Computed properties e Symbols

Le computed properties sono l’unico modo per usare i Symbol come chiavi in un object literal:

const ID = Symbol("id"); const obj = { [ID]: 123, };

Questo è fondamentale per:

  • evitare collisioni di nomi
  • definire proprietà non accessibili accidentalmente

Differenza tra dot notation e bracket notation

Le computed properties utilizzano internamente la bracket notation:

obj["name"]; obj[name];

La dot notation non supporta espressioni:

obj.key; // letterale obj[key]; // dinamico

Le computed properties portano questo stesso concetto direttamente nella definizione dell’oggetto.

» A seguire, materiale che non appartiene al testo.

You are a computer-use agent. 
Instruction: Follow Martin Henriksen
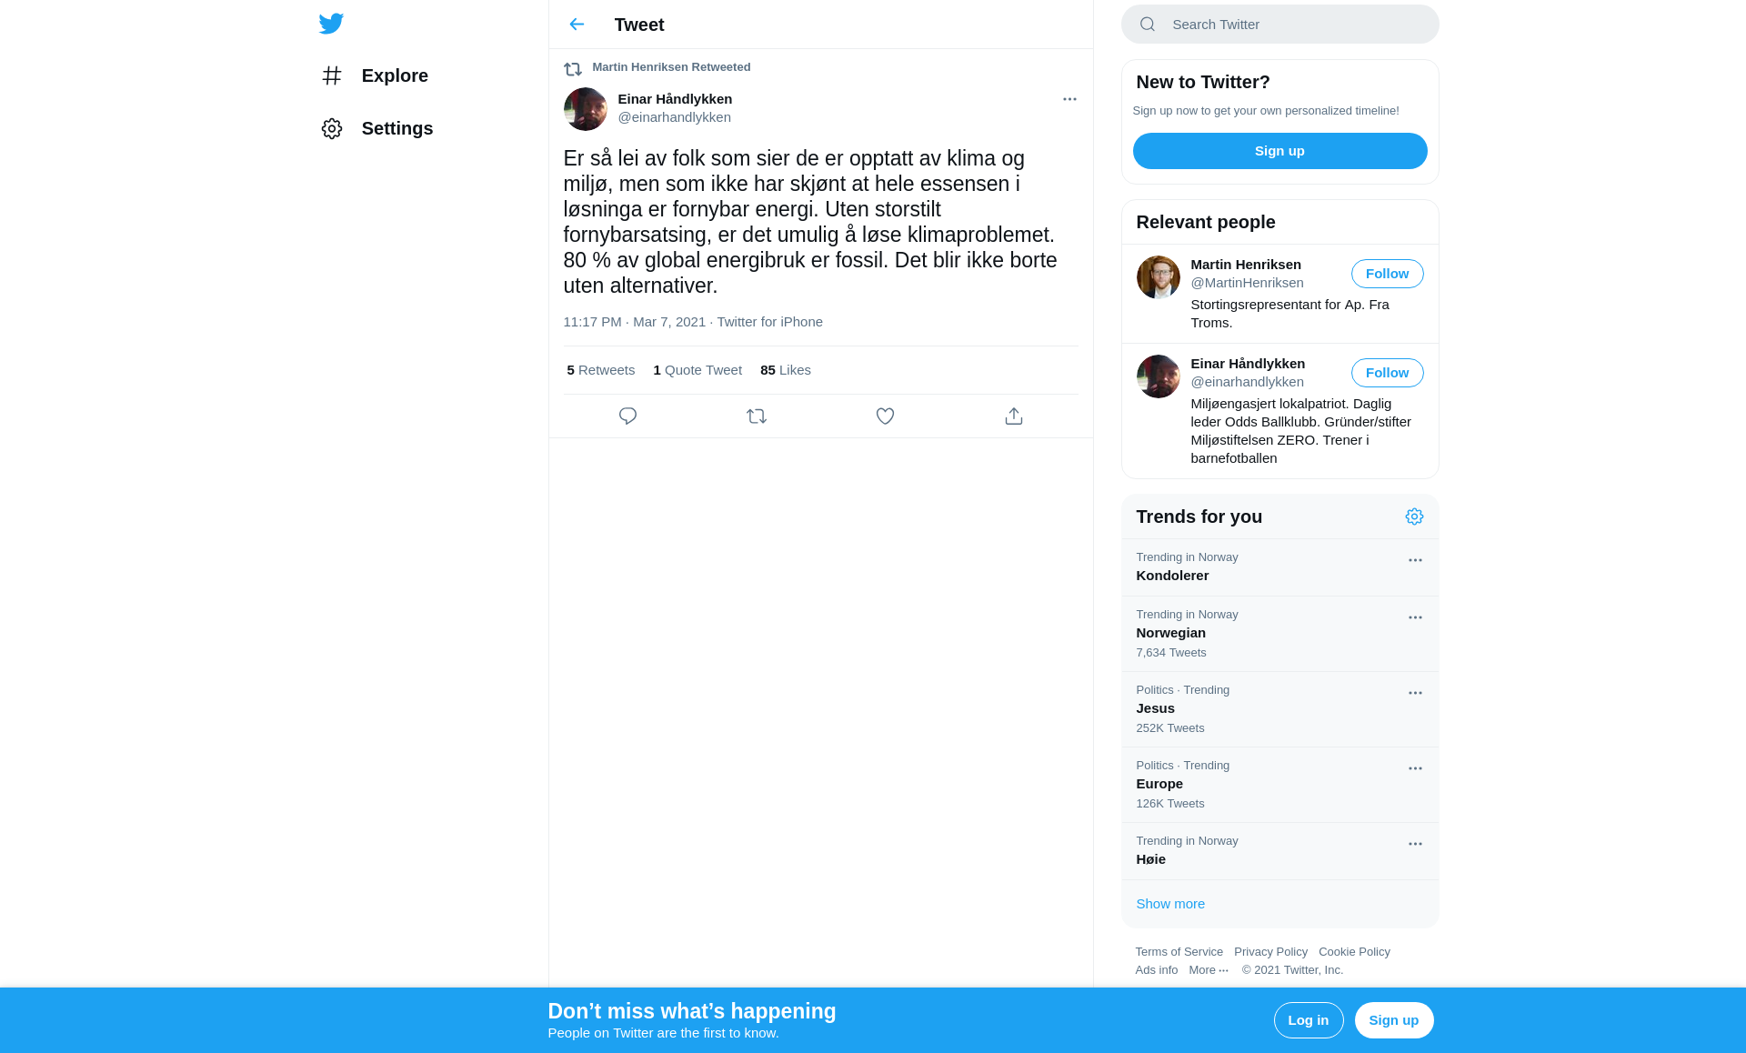(1387, 274)
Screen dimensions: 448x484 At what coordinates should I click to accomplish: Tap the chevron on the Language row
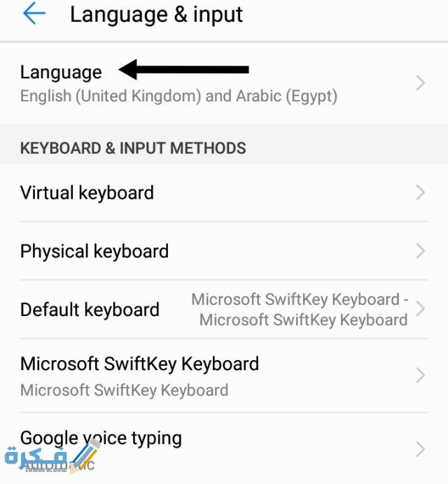(x=420, y=83)
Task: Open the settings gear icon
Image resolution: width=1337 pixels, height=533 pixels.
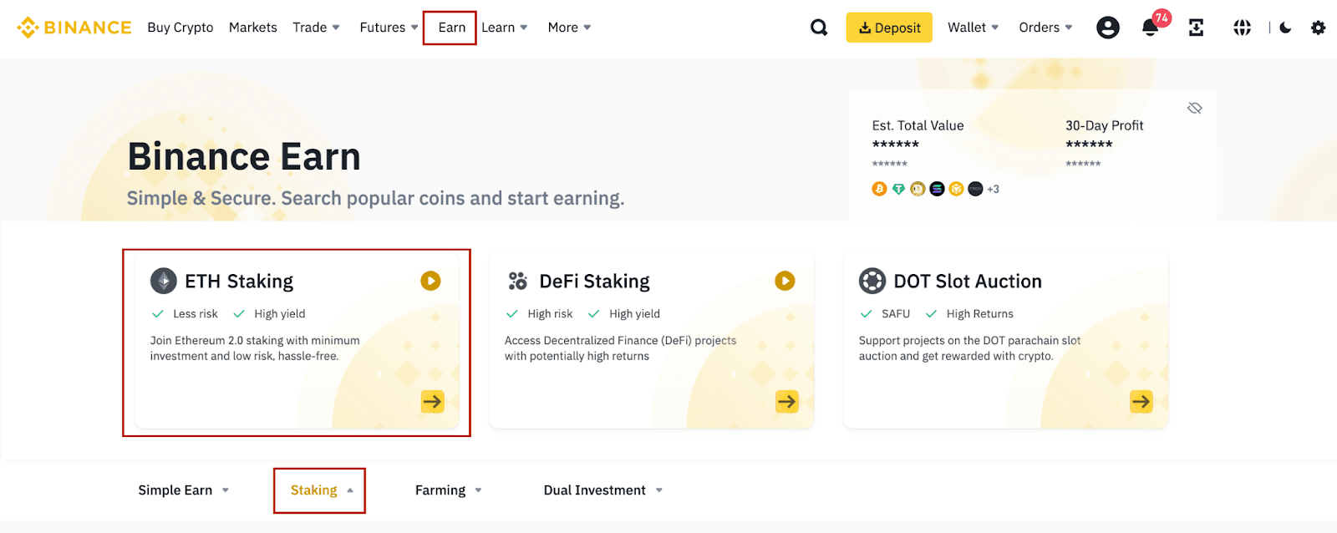Action: (1318, 28)
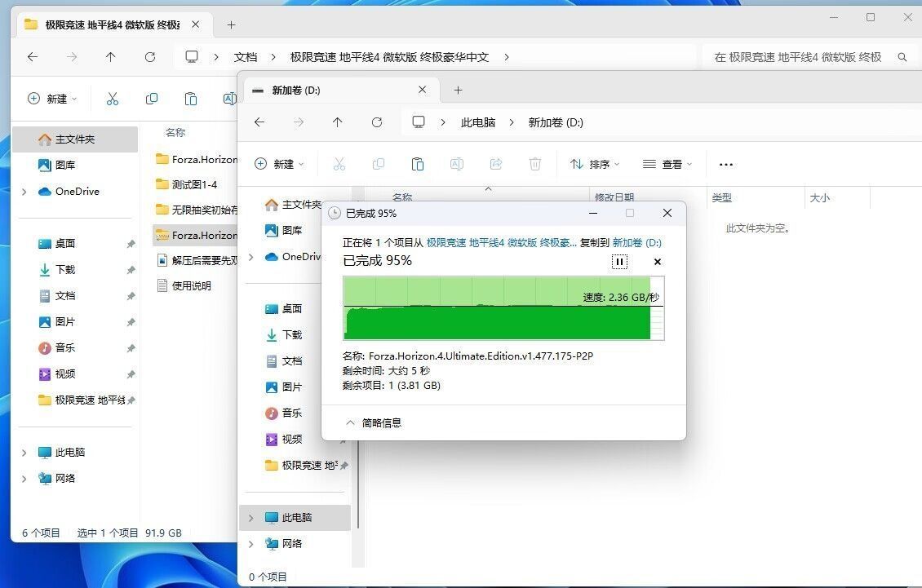Open the more options ellipsis menu
The image size is (922, 588).
pos(726,164)
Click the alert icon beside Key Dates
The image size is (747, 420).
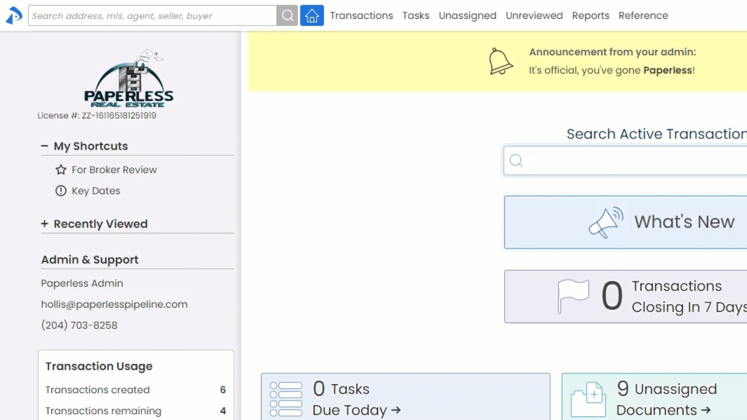pos(61,191)
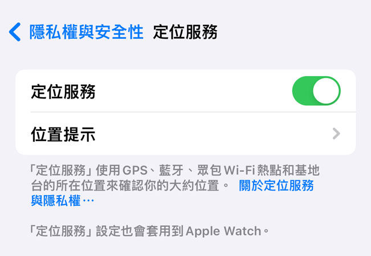371x256 pixels.
Task: Tap the blue back chevron icon
Action: pyautogui.click(x=15, y=32)
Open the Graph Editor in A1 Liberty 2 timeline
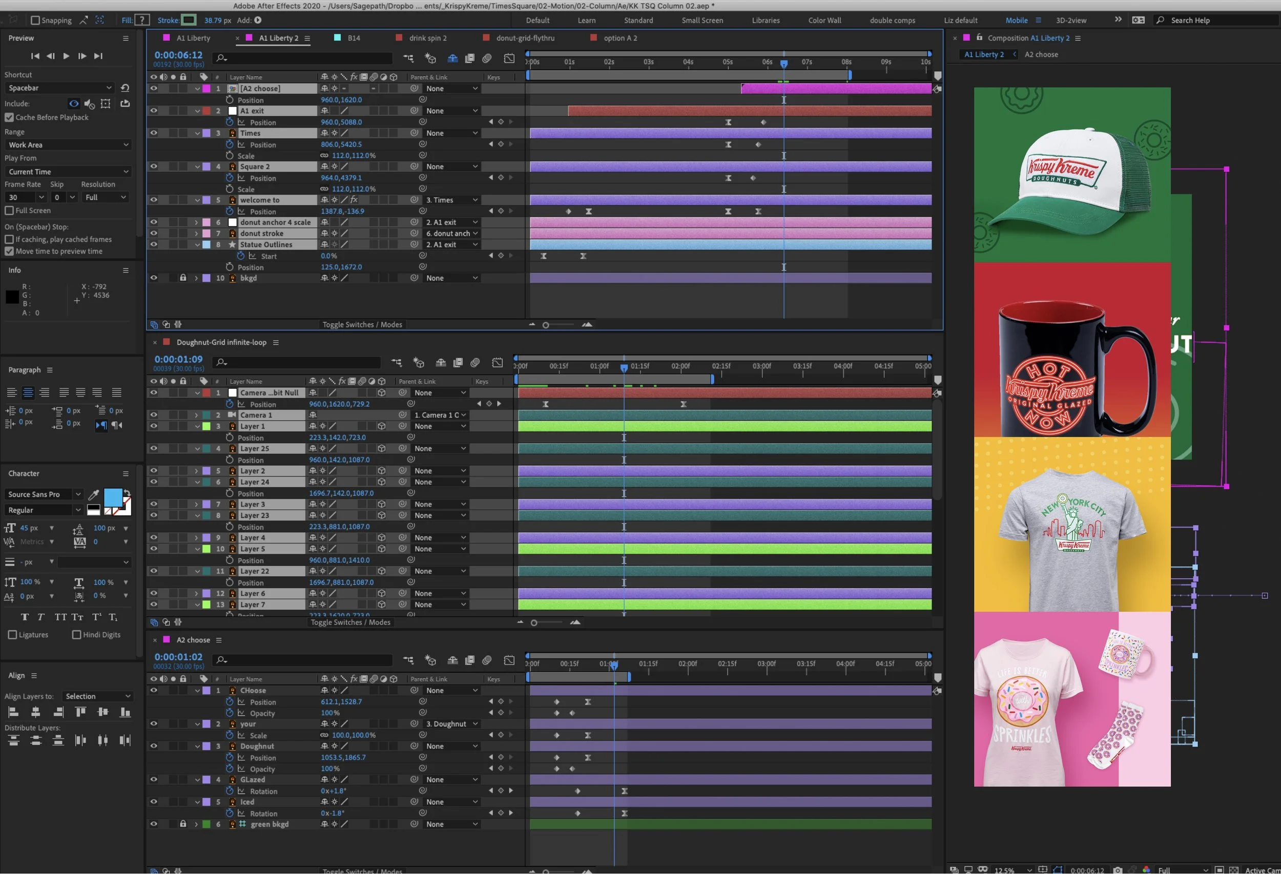Image resolution: width=1281 pixels, height=874 pixels. [509, 58]
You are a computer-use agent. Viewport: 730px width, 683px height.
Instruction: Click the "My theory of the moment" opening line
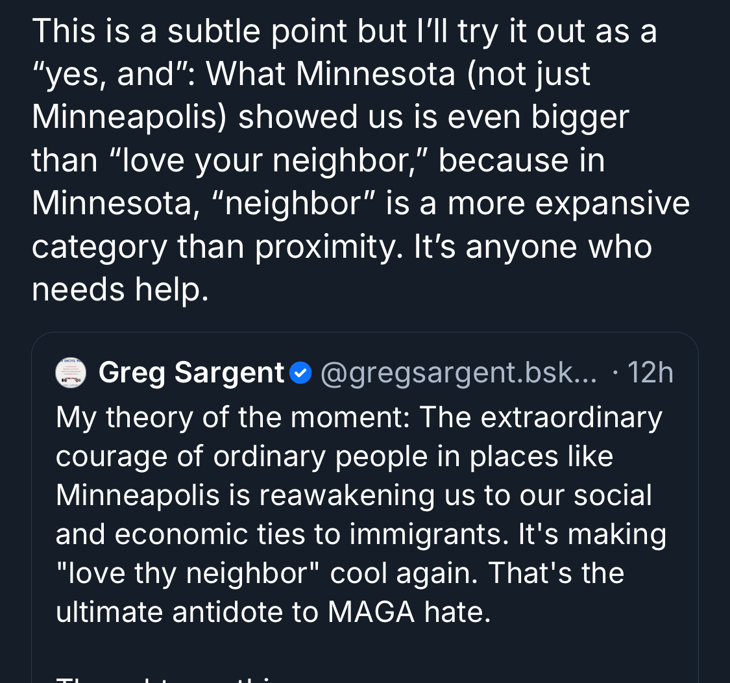232,417
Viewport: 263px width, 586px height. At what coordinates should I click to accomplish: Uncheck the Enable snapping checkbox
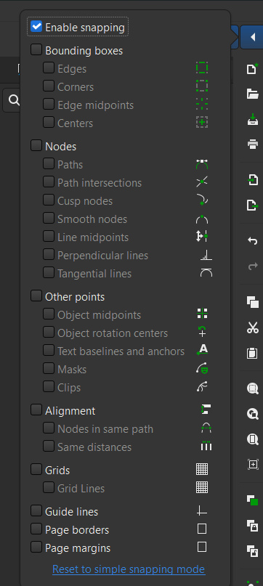pos(36,27)
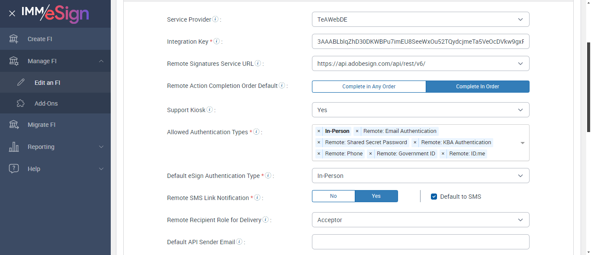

Sovrascrittura delle proprietà

Se due computed properties producono lo stesso nome, l’ultima vince:

const key = "value"; const obj = { [key]: 1, ["value"]: 2, };

Risultato:

{ value: 2; }

È importante tenerlo a mente quando si generano chiavi dinamiche.

Ordine delle proprietà

Le computed properties seguono le regole standard di ordinamento degli oggetti JavaScript:

  1. chiavi numeriche (in ordine crescente)
  2. chiavi stringa (ordine di inserimento)
  3. Symbol (ordine di inserimento)

Il fatto che una proprietà sia “computed” non cambia il suo comportamento nell’oggetto finale.

Quando usarle

Le computed properties sono particolarmente indicate quando:

  • il nome della proprietà non è noto a priori
  • si lavora con configurazioni dinamiche
  • si costruiscono mappe o lookup table
  • si vogliono evitare if/else ripetitivi
  • si integrano dati provenienti da API o input esterni

Quando evitarle

È meglio evitarle quando:

  • il nome della proprietà è statico
  • riducono la leggibilità del codice
  • nascondono una struttura dati poco chiara

Un codice semplice e dichiarativo è sempre preferibile se non serve dinamismo.

Conclusione

Le computed properties rendono gli oggetti JavaScript più espressivi, flessibili e potenti. Usate correttamente, permettono di scrivere codice più pulito, riducendo duplicazioni e migliorando la scalabilità delle strutture dati.

Sono uno strumento essenziale per chi sviluppa applicazioni moderne e lavora con dati dinamici nel web development.